A PHOTOGRAPHY firm has been ordered to pay a former employee more than £5,000 compensation after giving him wage cheques that bounced.

James Thrower, of Langley Moor, near Durham, said he quit his job at Risbeys Photographic shop, in Darlington, because he had to pester bosses every week for his wages.

When he did get paid the cheques would sometimes bounce and on one occasion a Risbeys director wrote out a cheque for Mr Thrower from his personal account, the tribunal heard.

Risbeys Photographic Limited has been ordered to pay £4,403 compensation and Mr Thrower's outstanding wages of £1,190.

The firm is a separate company from Risbeys Photography, which continues to trade.
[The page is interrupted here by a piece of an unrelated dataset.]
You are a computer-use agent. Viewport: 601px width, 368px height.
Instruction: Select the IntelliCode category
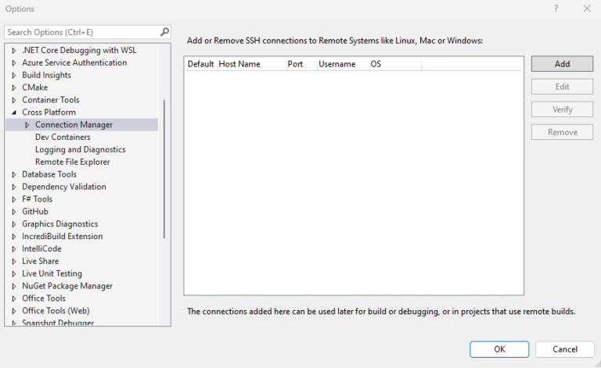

Mr Thrower, who worked at a shop in Skinnergate, Darlington, which is now closed, claimed constructive dismissal after he quit in May.

He produced bank statements to show how cheques for his wages had bounced, and told the hearing in Newcastle: "My faith in them as employers had already been pushed to the limit from having to persistently request my wages every week, then receiving late payments from them, only to be advised by the bank that the cheque had bounced. This latest sequence of events really was the last straw."

Since quitting Risbeys, he had been unable to find work.

No one from Risbeys Photographic was present at the hearing, although former director Derek Risbey wrote to the tribunal asking for an adjournment because he had received no correspondence about the case.

He also requested that his firm's address for correspondence be changed from Skinnergate to Baydale Road, Darlington.

The adjournment request was refused and the day before the hearing Mr Risbey was faxed to say it would go ahead, and as Risbeys was a limited company all correspondence had to be sent to its registered address.

The tribunal agreed Mr Thrower had been unfairly dismissed because of the conduct of his employer.

Derek Risbey declined to comment last night.